# [Complete the following]
1. Please list the three things the piece below on teaching Indian Psychology says a therapist must be mature and vast enough to carry for the other person.
2. For the piece below on teaching Indian Psychology, state whether each statement agrees with it, answering yes or no and quoting the deciding words: (a) The course the author finished ran for two semesters. (b) Technique matters more than Consciousness. (c) Learning happens when people are force-fed information.

How to teach Indian Psychology?

Having just finished a two-semester intensive course on Indian Psychology with the Indian Psychology Institute (IPI), Puducherry, India, I have a few insights that arose from the way it was taught.

Indian Psychology[1], more than any other subject requires an experiential understanding of the matter beyond mere intellectual knowing. Thus any attempt at teaching IP must make that the focal point. This became clear by observing, that the influence of the educator, and for that matter also the therapist, is far more important than any technique or skill taught. Learning does happen in a space where people are free to wonder, ponder and explore, while being given the resources and support to do so, without being force-fed with mere information.

Similarly in therapy, as I can say from my limited experience with a few gifted individuals, it is not the technique that heals the person, physically or psychologically, but the space of love and compassion held by the therapist, who is matured and vast enough in their own being to carry the other’s weight, hooks and limitations. That ability to teach or help by “contagion” requires that one has already refined oneself quite a lot – having let go of trauma and emotional baggage and gained a deep insight into one’s own nature. It requires that one is universal and open enough to provide such a space. To sum up, Consciousness is more important than technique.

So how then can we teach by “contagion”? How to learn to be universal and open?

# [Raw data]
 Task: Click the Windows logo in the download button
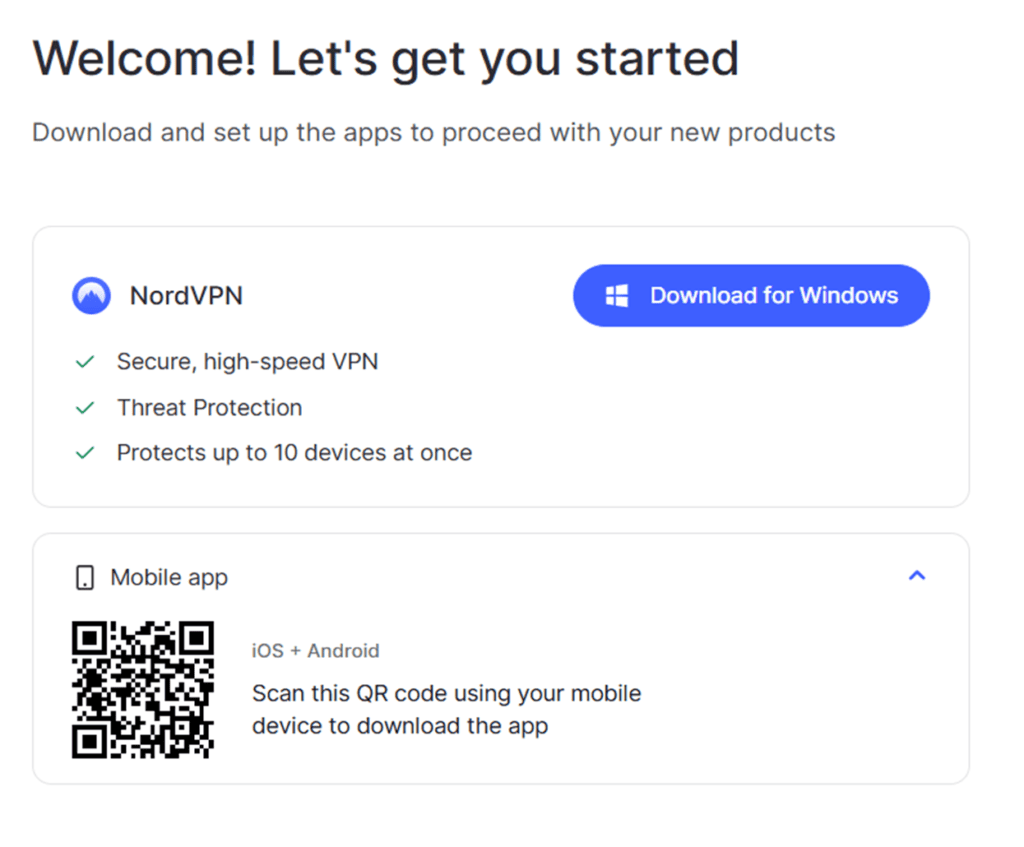pyautogui.click(x=617, y=296)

# [Answers to the exercises]
1.
- weight
- hooks
- limitations

2.
(a) Yes: "a two-semester intensive course on Indian Psychology"
(b) No: "Consciousness is more important than technique."
(c) No: "without being force-fed with mere information"